◆ **TASK INSTRUCTIONS**
Each line below that carries the string "Jing" must appear in the answer.

------

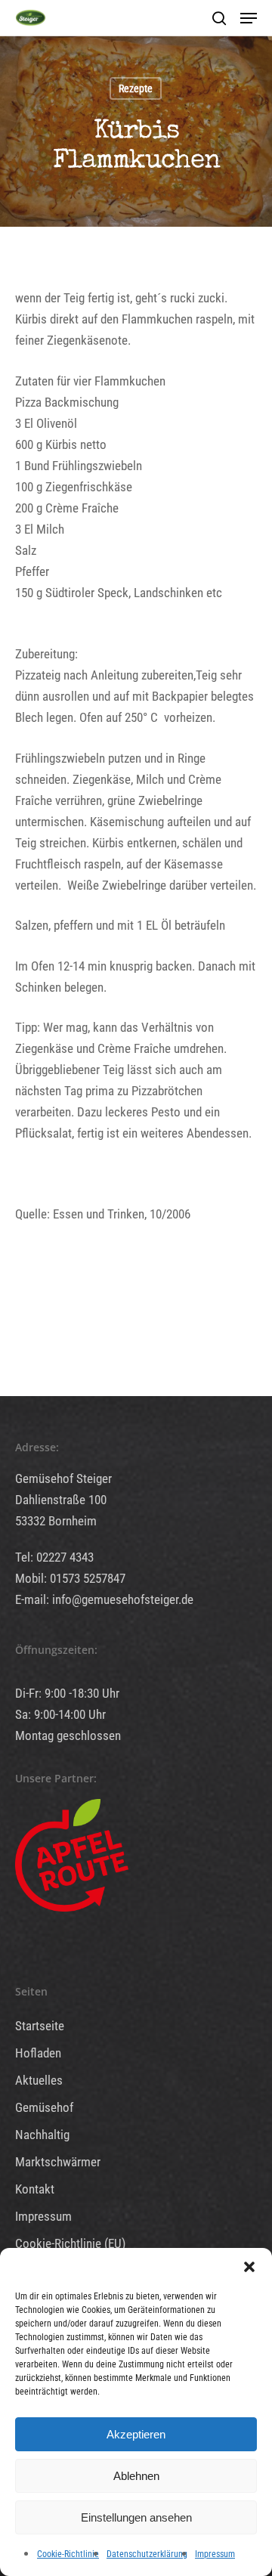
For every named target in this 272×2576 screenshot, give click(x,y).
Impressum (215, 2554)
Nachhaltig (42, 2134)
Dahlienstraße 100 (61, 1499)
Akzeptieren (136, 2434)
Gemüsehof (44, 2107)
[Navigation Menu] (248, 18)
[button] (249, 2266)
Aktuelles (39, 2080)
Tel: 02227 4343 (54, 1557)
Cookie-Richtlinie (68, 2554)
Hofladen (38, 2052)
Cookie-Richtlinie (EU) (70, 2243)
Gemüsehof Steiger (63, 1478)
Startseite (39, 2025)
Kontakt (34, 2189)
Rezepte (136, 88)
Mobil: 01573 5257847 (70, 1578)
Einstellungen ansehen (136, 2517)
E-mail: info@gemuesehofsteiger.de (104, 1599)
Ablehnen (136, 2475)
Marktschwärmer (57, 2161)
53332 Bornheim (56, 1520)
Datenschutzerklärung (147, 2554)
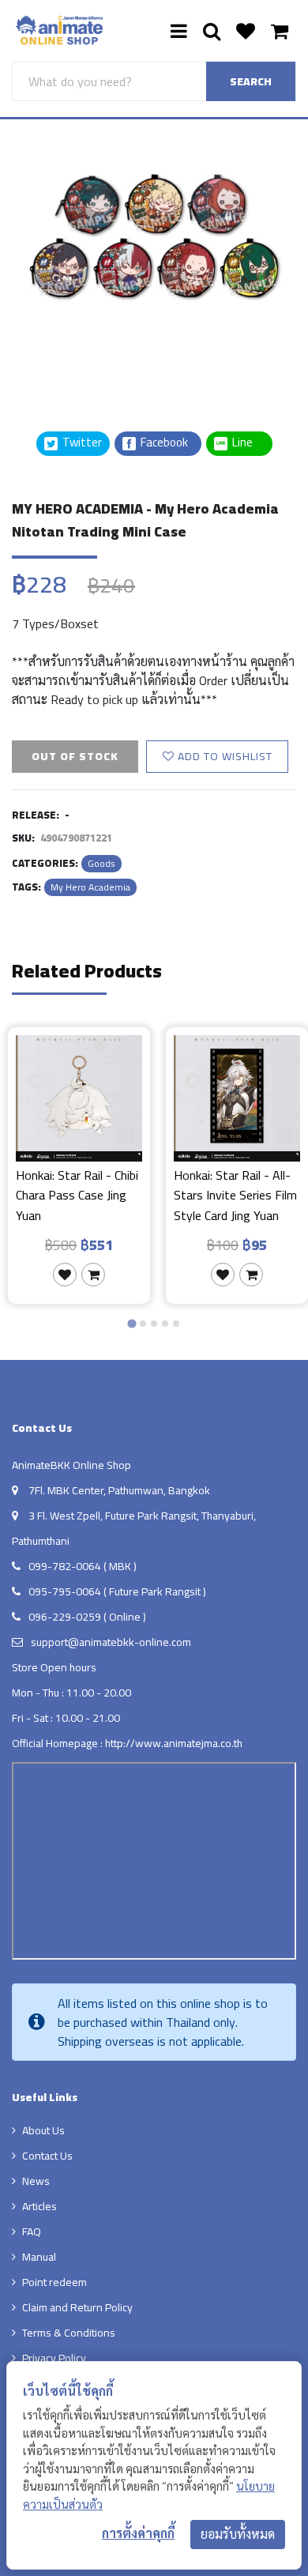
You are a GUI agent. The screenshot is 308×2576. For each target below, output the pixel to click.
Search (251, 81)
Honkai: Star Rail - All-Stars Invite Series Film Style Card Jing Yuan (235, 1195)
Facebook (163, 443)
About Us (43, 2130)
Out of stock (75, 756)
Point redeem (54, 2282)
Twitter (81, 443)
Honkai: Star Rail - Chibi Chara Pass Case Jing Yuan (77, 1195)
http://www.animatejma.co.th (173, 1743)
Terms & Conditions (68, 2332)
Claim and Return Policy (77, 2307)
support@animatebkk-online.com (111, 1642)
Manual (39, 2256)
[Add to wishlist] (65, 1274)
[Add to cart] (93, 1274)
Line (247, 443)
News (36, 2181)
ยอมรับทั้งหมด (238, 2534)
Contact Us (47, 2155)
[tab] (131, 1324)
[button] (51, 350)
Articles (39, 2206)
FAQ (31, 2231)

------

◆ **RESULT**
Honkai: Star Rail - All-Stars Invite Series Film Style Card Jing Yuan (235, 1195)
Honkai: Star Rail - Chibi Chara Pass Case Jing Yuan (77, 1195)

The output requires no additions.